BATON ROUGE, La. (AP) — With oil prices plummeting and gas prices slipping below $3 per gallon, Jeff Downs’ fuel bills aren’t the heftiest toll on his budget anymore.
Downs, filling up an SUV at a local gas station Monday where regular unleaded fuel was selling for $2.99 per gallon, said he and his wife had been shelling out $650 per month to fill up their two vehicles, exceeding the costs of groceries and most everything else.
“At the highest peak, they were the highest bills in our house,” Downs, 29, said of his monthly gas bills. Thanks to the dip in fuel prices, “It’s saving us on average about $150 a month.”
While Downs and Louisiana drivers feel a bit of relief, Louisiana’s treasury gets pinched.
The plummet in oil prices is putting a screeching halt to the multimillion dollar surpluses the state has enjoyed in recent years and taking away the hope lawmakers had pegged to oil for weathering the national economic crisis.
Louisiana receives severance taxes and royalties for oil and gas production on its land and in its waters. For each $1 per barrel oil price each year, the state’s coffers get about $12 million, said Greg Albrecht, the chief economist for the Legislative Fiscal Office.
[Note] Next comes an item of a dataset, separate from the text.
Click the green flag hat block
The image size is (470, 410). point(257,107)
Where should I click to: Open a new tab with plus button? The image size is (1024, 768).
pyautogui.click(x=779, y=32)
Projecting the right oil price isn’t the problem. The state has been conservative with its estimates, with an oil price of $84.23 per barrel for the current fiscal year that started July 1 and $72.17 per barrel next year.
With oil prices topping $140 per barrel earlier this budget year and dipping below $70 now, the state’s current year forecast is expected to hit nearly the right mark — and budget analysts said next year’s forecast should be about right as well.
Albrecht said oil prices weren’t sustainable at their highest levels, and the state’s economists had long predicted that hefty gas prices would push people to drive less, helping to bring those prices back down.
The problem is that the other sources of state revenue, like income and sales taxes, are flat or have fallen, at least partially tied to the national economic downturn.
“Our state economists have recently reported for the first time in five years that corporate income tax has declined and that for the first time in 20 years that personal income tax has declined,” said Commissioner of Administration Angele Davis, Gov. Bobby Jindal’s top budget adviser.
Where the skyrocketing price of oil once would have filled any gaps, the mineral resource now can’t be the state’s saving grace.
“The recent history has been giant surpluses, surprise revenues going up and being used, and still ending up with a billion dollar surplus. That’s over with,” Albrecht said.
At one point, the state had so much money sitting in the treasury that it was earning millions of dollars extra each year in interest, further boosting the surpluses.
The state has had at least four years in a row of surpluses totaling several hundred million dollars and, in one case, more than a billion dollars. The money has been poured into road work, coastal restoration, construction projects, ports and more.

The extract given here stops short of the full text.